R0 | R1 | R2 | R3 | ... | R14 | R15 |
---|---|---|---|---|---|---|
a8 | b8 | a9 | b9 | ... | a15 | b15 |
__m128i _mm_unpackhi_epi16(__m128i a, __m128i b)
Interleaves the upper 4 signed or unsigned 16-bit integers in a with the upper 4 signed or unsigned 16-bit integers in b.
R0 | R1 | R2 | R3 | R4 | R5 | R6 | R7 |
---|---|---|---|---|---|---|---|
a4 | b4 | a5 | b5 | a6 | b6 | a7 | b7 |
__m128i _mm_unpackhi_epi32(__m128i a, __m128i b)
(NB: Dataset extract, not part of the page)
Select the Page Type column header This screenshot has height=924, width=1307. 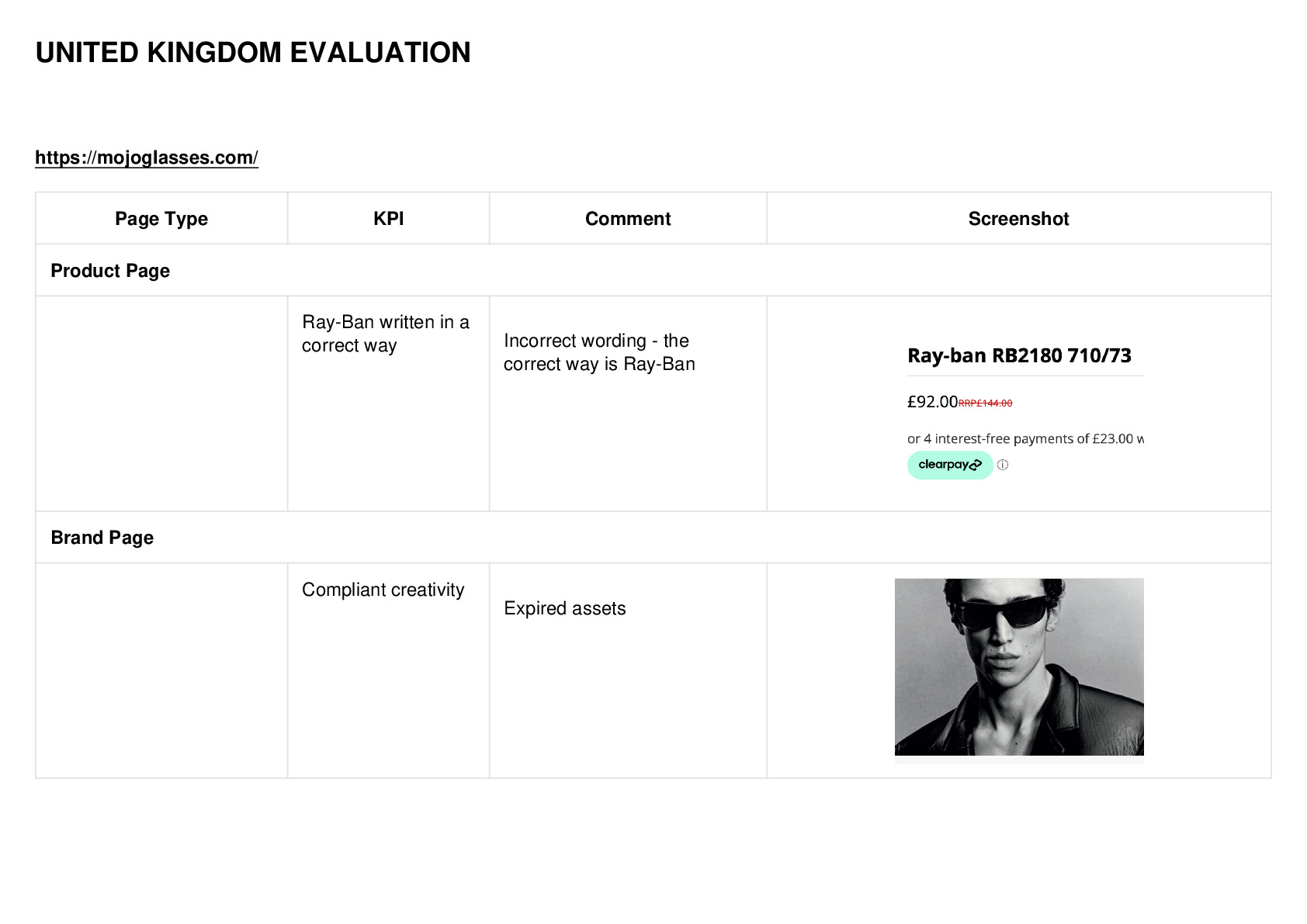point(161,219)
Interleaves the upper 2 signed or unsigned 32-bit integers in a with the upper 2 signed or unsigned 32-bit integers in b.
R0 | R1 | R2 | R3 |
---|---|---|---|
a2 | b2 | a3 | b3 |
__m128i _mm_unpackhi_epi64(__m128i a, __m128i b)
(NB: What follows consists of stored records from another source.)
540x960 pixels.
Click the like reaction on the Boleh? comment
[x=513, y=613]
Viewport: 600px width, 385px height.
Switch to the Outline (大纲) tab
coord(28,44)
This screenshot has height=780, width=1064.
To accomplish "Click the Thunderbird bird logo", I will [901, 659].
Interleaves the upper signed or unsigned 64-bit integer in a with the upper signed or unsigned 64-bit integer in b.
R0 | R1 |
---|---|
a1 | b1 |
__m128i _mm_unpacklo_epi8(__m128i a, __m128i b)
Interleaves the lower 8 signed or unsigned 8-bit integers in a with the lower 8 signed or unsigned 8-bit integers in b.
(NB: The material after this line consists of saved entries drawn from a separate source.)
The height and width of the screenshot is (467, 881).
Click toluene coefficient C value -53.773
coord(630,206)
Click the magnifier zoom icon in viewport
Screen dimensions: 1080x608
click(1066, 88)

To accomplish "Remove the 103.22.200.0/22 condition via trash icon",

R0 | R1 | R2 | R3 | ... | R14 | R15 |
---|---|---|---|---|---|---|
a0 | b0 | a1 | b1 | ... | a7 | b7 |
__m128i _mm_unpacklo_epi16(__m128i a, __m128i b)
Interleaves the lower 4 signed or unsigned 16-bit integers in a with the lower 4 signed or unsigned 16-bit integers in b.
R0 | R1 | R2 | R3 | R4 | R5 | R6 | R7 |
---|---|---|---|---|---|---|---|
a0 | b0 | a1 | b1 | a2 | b2 | a3 | b3 |
__m128i _mm_unpacklo_epi32(__m128i a, __m128i b)
Interleaves the lower 2 signed or unsigned 32-bit integers in a with the lower 2 signed or unsigned 32-bit integers in b.
R0 | R1 | R2 | R3 |
---|---|---|---|
a0 | b0 | a1 | b1 |
__m128i _mm_unpacklo_epi64(__m128i a, __m128i b)
Interleaves the lower signed or unsigned 64-bit integer in a with the lower signed or unsigned 64-bit integer in b.
R0 | R1 |
---|---|
a0 | b0 |
__m64 _mm_movepi64_pi64(__m64 a)
Returns the lower 64 bits of a as an __m64 type.
R0 |
---|
a0 |
__128i _mm_movpi64_pi64(__m128i a)
Moves the 64 bits of a to the lower 64 bits of the result, zeroing the upper bits.
R0 | R1 |
---|---|
a0 | 0X0 |
__128i _mm_move_epi64(__128i a)
Moves the lower 64 bits of a to the lower 64 bits of the result, zeroing the upper bits.
R0 | R1 |
---|---|
a0 | 0X0 |
__m128d _mm_unpackhi_pd(__m128d a, __m128d b)
Interleaves the upper DP FP values of a and b.
R0 | R1 |
---|---|
a1 | b1 |
__m128d _mm_unpacklo_pd(__m128d a, __m128d b)
Interleaves the lower DP FP values of a and b.
R0 | R1 |
---|---|
a0 | b0 |
int _mm_movemask_pd(__m128d a)
Creates a two-bit mask from the sign bits of the two DP FP values of a.
R |
---|
sign(a1) << 1 | sign(a0) |
__m128d _mm_shuffle_pd(__m128d a, __m128d b, int i)
Selects two specific DP FP values from a and b, based on the mask i. The mask must be an immediate. See Macro Function for Shuffle for a description of the shuffle semantics.